Text shown:
It happened to me more than once, that you have this amazing dance with that one guy yet and all the times you dance with him later on, it never feels the same. You keep thinking he must have howled to the full moon on that one night. What? You never howled using all the air in your lungs as a werewolf to the full moon? I want to do it every full moon. 

The same way the stars can dictate the bliss we search, at every first accords of a dancing song, they can dictate the complete disaster, or maybe even a half-calamity, the best idea is to laugh about it.
I’m pretty confident with some dance styles — my favourites are bachata and zouk/lambada — but my salsa, is still … getting there: punched in the nose. 

I was dancing with this guy, really good, all about show moves — even got carried around a few times while my mouth emitted these high pitched noises one can’t control when someone does something unexpected. The first thing I learned in my recent career as a social dancer is “don’t get intimidated” the worst that can happen is that he won’t dance with you again. That is what I used to think; now I have changed my “worst”. The worst that can happen is you getting punched in the nose… by his head. 

No big deal, the said nose didn’t break, while he asked: are you all right? I put on my bravest face and found my missing voice: I’m… alll… rite (try to say “right” with your nose blocked and tell me if you have any success!) While two lonely tears ran rebelliously from my eyes. 

Another thing is that I thought I might start considering, was wearing a helmet with wig, now an essential item for zouk courses, especially beginners, for the girls. I know it is always the guys fault, but when I banged my head into another lady’s it wasn’t their heads that went spinning. So I thought: “if they knew all about dancing and how to control the lady they would not need to be in a class, therefore the ideal is for us to wear helmets” and the teacher added: “but we will need a wig on top of it because zouk has to have hair flicking all over the place!”. After all a man that dances zouk without eating hair is not dancing zouk. 

What I consider bad dances are simply about the hands, as I’m still half way to the moon with my salsa, my following abilities can be comprised as missing hands. Don’t you hate when you are half way to a turn and you see his hand just hanging there, and your spinning and dizzy neurones realize: oh! That was for me! I’m turning the wrong way! But its too late, by the end of the turn he is wearing his “you’ve turned the wrong way” face which is a half-smile, usually with half the mouth and eyebrows a bit upper than they should be; and the hand is gone.

Exactly at the moment you’ve decided to offer him your hand. And it then feels like a kid’s game where one hand goes forth when the other’s is being retracted and vice versa.

Stored rows:

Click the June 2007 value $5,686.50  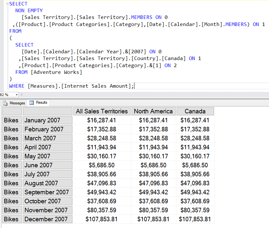102,165
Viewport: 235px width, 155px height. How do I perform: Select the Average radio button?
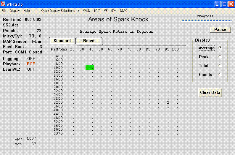[220, 48]
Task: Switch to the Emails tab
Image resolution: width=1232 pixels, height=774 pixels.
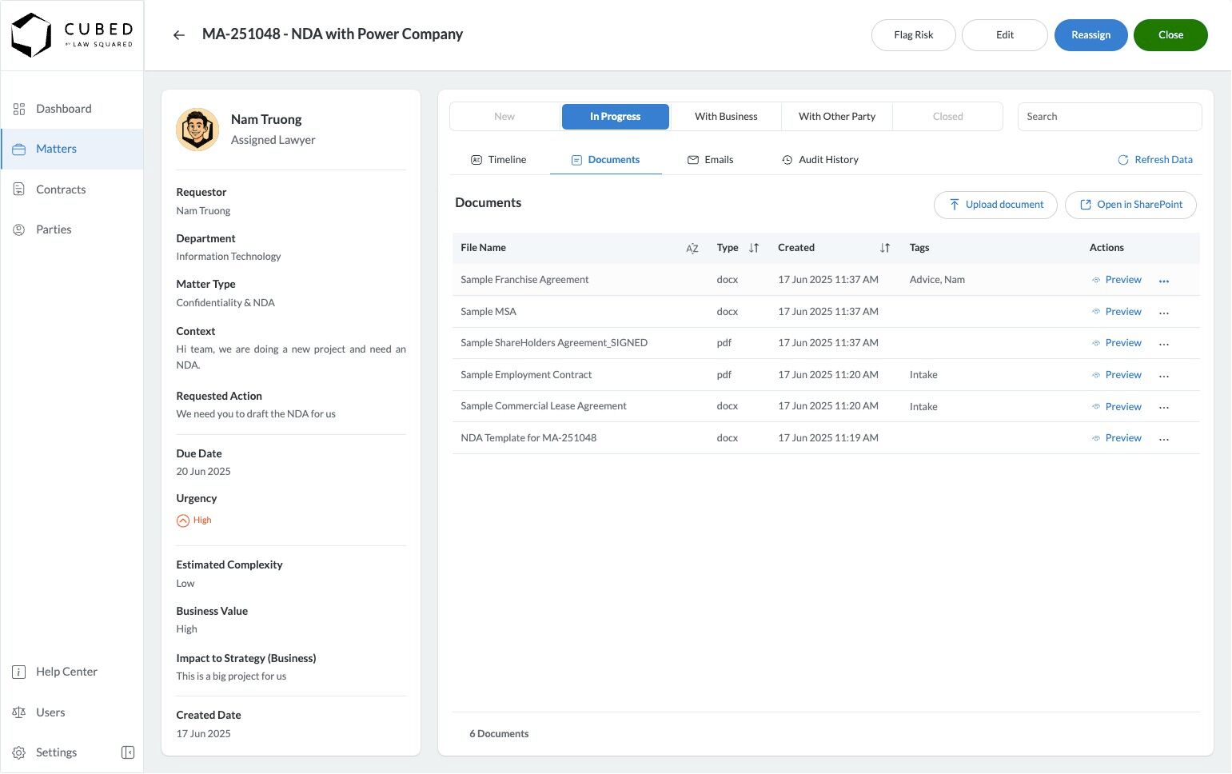Action: pyautogui.click(x=710, y=160)
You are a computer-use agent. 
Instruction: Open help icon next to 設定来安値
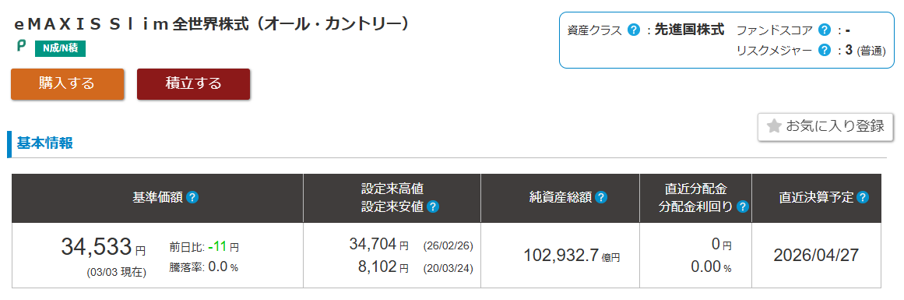click(433, 207)
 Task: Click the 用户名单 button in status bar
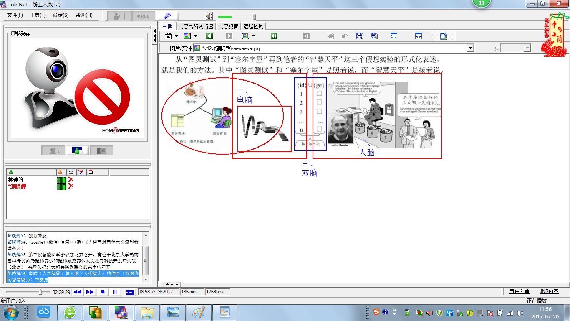(519, 291)
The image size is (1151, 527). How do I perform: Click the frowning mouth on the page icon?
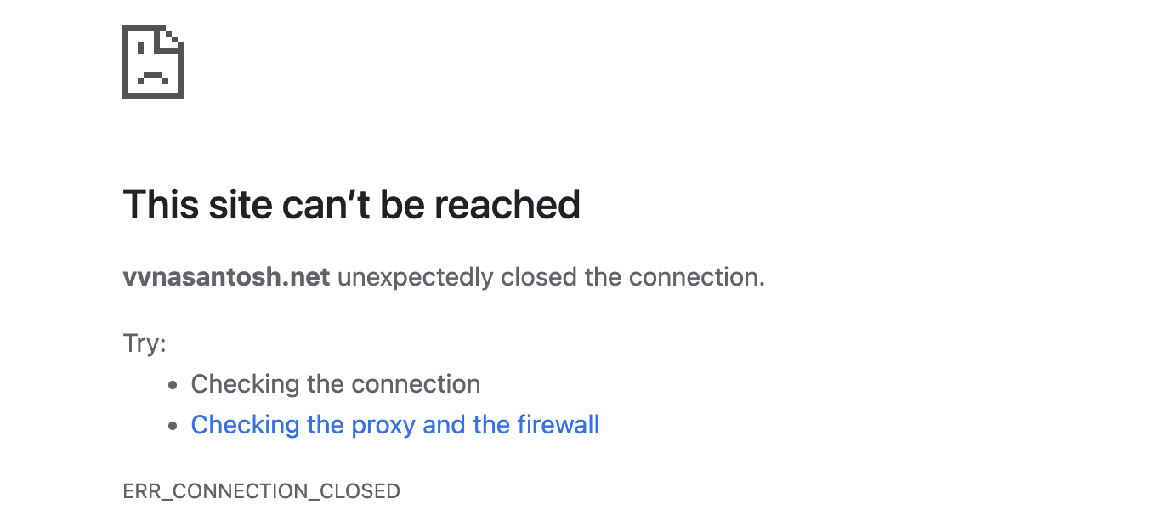153,78
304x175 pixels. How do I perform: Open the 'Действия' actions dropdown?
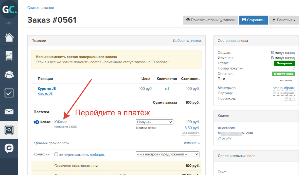(284, 20)
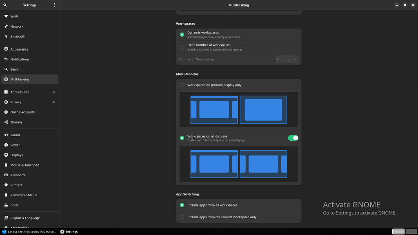The width and height of the screenshot is (418, 235).
Task: Select Fixed number of workspaces
Action: tap(182, 47)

Exercise set:
• a. According to the dance text, which dance styles are the writer's favorites?
• b. Please return the records from the line containing "The image size" through the end of the records, verbatim and without the pictures.

Results in order:
• a. Bachata and zouk/lambada.

• b.
The image size is (1151, 527). How do I perform: Click the frowning mouth on the page icon?
153,78
304x175 pixels. How do I perform: Open the 'Действия' actions dropdown?
(284, 20)
The width and height of the screenshot is (418, 235).
Task: Select Fixed number of workspaces
Action: tap(182, 47)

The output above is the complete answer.